Material shown:
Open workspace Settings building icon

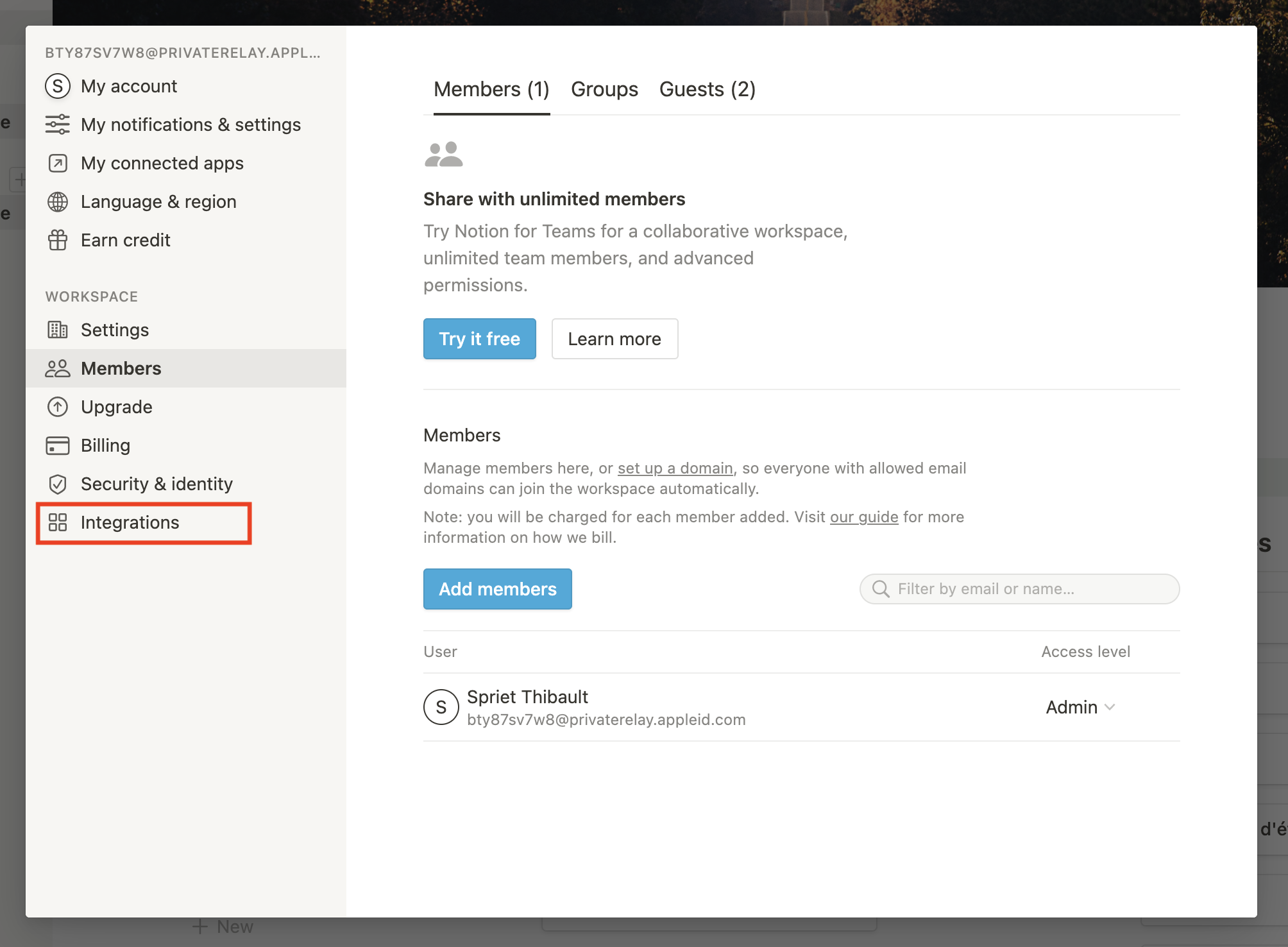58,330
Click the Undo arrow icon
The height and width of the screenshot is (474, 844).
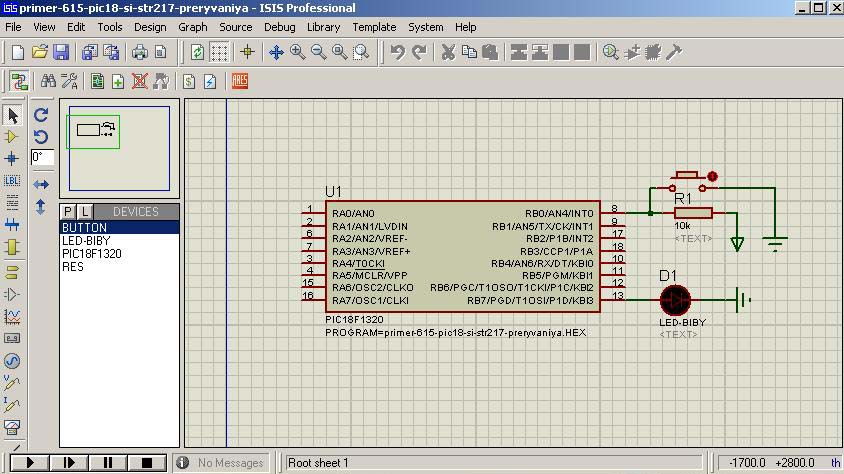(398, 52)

Do this: Rewrite the lines above with every "icon" replaced by "button", changing nothing else. Omit the pictures from your answer.

Output for this task:
Open workspace Settings building button

58,330
Click the Undo arrow button
The height and width of the screenshot is (474, 844).
(398, 52)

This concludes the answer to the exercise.